### YOUR GOAL
Please report, as a bare number, how many lines below include the string "caption".

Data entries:
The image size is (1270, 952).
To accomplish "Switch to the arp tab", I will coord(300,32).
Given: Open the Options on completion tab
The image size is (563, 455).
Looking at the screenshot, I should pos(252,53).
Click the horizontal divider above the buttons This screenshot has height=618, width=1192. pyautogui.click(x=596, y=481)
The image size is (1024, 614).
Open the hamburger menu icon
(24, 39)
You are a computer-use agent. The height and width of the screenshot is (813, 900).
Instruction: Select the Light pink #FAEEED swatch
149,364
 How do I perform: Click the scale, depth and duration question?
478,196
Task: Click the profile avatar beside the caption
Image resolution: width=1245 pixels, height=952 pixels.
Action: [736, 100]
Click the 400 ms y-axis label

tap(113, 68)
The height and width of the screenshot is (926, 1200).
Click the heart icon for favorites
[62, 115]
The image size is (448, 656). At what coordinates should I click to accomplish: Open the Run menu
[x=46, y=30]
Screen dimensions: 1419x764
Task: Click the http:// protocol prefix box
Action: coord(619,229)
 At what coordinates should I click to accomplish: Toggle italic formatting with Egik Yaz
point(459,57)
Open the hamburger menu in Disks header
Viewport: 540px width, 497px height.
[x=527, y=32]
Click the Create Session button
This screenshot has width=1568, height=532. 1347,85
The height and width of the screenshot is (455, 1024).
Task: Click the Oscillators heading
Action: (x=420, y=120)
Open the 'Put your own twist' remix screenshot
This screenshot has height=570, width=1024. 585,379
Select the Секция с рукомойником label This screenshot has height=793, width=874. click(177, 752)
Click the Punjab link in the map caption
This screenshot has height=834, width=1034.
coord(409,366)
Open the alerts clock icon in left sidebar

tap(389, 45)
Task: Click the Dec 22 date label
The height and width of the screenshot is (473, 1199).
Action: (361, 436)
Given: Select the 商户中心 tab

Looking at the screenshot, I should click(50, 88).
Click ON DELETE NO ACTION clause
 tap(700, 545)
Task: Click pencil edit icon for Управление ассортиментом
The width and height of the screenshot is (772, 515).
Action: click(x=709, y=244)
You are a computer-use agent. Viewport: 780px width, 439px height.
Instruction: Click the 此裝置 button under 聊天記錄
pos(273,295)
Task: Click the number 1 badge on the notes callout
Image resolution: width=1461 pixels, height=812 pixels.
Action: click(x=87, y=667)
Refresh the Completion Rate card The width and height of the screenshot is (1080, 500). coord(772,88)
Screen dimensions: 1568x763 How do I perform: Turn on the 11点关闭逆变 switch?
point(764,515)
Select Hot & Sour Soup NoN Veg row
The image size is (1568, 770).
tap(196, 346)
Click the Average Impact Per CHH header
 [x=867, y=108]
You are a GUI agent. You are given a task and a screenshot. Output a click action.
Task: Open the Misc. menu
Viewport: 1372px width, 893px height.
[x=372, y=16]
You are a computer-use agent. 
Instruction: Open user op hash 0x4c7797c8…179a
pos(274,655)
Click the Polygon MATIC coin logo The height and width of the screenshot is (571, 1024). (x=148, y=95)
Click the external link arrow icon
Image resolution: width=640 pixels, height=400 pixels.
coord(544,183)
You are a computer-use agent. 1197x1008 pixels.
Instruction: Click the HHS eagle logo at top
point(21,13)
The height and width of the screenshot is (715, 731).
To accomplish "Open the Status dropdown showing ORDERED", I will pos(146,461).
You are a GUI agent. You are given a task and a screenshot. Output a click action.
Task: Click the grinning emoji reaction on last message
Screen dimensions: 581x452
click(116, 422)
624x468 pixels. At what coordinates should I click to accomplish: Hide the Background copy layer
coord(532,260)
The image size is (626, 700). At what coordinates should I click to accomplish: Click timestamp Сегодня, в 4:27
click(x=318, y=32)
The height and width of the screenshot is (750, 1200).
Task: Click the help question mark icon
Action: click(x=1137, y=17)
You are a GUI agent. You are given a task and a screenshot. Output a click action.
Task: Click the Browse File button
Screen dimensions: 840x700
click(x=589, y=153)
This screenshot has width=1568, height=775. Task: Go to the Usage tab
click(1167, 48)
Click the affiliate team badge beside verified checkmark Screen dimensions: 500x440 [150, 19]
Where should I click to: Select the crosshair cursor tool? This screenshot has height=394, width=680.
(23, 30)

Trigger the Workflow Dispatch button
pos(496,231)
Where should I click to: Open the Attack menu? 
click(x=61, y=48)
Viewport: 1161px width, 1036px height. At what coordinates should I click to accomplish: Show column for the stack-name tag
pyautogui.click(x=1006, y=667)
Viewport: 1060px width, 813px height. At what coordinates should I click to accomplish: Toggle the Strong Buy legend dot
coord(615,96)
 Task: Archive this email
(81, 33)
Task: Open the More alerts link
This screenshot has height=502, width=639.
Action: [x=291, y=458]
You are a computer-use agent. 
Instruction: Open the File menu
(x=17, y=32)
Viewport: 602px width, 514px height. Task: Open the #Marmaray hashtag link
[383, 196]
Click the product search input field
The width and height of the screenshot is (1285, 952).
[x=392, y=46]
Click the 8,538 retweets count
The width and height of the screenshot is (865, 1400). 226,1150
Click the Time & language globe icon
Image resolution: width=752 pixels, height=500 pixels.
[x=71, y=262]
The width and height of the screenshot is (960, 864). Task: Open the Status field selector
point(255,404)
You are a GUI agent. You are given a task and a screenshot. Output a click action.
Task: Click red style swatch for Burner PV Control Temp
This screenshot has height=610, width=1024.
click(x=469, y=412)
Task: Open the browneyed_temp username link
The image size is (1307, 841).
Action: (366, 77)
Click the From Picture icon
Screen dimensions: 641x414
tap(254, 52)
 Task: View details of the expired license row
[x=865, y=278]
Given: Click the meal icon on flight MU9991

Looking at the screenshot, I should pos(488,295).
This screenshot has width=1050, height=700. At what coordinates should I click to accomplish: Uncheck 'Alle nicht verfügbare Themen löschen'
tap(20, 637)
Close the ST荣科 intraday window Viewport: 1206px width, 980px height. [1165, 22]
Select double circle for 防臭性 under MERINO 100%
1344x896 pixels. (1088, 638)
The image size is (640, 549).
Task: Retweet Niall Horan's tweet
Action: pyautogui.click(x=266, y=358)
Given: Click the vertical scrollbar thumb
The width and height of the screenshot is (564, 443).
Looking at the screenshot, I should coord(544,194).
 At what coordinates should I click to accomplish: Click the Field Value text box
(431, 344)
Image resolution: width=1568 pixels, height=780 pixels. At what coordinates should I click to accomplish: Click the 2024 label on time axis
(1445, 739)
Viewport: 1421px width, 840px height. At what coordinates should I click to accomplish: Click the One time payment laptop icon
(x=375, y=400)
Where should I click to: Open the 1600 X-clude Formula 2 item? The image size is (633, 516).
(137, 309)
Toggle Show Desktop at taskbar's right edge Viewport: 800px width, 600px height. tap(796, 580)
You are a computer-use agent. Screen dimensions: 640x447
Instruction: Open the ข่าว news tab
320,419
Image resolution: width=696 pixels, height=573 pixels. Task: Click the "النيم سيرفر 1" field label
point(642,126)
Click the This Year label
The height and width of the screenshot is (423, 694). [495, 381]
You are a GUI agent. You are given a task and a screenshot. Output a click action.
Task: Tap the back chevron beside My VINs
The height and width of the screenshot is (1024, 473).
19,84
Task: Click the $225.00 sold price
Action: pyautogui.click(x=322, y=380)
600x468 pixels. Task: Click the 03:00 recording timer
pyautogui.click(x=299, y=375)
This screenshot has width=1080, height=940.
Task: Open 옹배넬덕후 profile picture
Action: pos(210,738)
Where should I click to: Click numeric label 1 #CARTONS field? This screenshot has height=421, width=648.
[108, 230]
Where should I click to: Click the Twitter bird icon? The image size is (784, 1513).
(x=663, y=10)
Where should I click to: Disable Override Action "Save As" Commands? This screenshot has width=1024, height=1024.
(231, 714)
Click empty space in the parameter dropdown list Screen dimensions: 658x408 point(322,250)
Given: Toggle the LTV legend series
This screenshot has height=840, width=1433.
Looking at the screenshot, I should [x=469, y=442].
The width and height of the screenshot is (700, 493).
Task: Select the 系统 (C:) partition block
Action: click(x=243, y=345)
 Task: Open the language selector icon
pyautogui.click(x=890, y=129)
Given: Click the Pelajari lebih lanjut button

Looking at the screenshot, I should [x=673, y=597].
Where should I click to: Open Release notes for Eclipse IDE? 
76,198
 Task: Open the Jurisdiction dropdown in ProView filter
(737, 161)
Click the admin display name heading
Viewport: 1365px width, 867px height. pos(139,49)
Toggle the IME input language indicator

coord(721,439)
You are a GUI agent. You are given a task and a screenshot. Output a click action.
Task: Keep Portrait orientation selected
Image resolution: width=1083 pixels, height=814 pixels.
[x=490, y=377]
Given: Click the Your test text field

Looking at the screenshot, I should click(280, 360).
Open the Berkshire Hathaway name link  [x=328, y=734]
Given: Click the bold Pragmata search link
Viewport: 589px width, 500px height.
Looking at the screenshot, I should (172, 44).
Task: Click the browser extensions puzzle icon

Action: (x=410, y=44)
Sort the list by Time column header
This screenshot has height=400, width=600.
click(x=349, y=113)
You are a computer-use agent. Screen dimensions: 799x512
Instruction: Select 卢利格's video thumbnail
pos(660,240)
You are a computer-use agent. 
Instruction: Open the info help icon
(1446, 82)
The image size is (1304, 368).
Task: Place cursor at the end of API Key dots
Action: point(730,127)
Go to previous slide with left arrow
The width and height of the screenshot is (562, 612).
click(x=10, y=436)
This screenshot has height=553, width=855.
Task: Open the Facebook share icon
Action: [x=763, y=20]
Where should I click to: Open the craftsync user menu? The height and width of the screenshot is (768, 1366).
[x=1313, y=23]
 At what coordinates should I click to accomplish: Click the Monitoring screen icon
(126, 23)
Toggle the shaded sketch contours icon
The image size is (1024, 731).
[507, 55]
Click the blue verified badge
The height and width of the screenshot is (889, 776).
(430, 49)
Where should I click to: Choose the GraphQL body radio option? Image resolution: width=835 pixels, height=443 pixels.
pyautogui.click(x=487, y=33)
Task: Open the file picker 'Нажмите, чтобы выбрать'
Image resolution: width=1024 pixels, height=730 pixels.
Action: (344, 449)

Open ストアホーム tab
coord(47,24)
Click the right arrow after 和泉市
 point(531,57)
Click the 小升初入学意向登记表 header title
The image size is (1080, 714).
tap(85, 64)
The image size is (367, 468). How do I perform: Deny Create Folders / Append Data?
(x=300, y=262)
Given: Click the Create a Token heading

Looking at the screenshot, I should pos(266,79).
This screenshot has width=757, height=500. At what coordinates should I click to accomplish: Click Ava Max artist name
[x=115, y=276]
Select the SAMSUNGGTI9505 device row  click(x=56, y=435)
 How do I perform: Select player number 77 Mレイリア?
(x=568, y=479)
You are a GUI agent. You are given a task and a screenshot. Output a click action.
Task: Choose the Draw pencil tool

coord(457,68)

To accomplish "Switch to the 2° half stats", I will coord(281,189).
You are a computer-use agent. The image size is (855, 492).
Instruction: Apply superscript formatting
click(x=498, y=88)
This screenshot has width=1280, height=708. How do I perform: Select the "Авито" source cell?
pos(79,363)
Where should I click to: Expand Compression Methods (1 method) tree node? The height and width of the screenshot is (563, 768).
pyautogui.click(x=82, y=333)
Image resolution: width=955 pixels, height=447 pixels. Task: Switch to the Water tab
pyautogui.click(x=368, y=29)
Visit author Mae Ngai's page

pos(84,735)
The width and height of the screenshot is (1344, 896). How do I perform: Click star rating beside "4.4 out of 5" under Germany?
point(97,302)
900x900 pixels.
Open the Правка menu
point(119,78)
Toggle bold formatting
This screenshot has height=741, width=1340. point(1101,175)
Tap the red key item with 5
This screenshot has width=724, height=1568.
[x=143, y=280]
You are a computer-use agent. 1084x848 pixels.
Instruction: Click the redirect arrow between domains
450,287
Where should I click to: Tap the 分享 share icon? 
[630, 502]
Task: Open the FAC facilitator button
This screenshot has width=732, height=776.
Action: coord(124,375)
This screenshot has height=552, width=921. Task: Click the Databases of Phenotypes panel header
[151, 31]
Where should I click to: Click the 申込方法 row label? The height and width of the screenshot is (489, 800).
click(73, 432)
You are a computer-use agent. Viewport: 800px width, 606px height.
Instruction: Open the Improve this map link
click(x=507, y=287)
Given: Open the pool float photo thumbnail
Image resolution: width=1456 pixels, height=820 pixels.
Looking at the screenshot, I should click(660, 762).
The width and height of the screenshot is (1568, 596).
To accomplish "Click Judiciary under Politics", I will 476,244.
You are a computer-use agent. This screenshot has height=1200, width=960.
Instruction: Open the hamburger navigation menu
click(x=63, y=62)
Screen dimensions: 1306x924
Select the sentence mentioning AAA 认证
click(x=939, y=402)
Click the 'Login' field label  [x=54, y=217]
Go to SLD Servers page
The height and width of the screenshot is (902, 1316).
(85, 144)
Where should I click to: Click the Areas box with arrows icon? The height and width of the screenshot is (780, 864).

### TASK ANSWER
2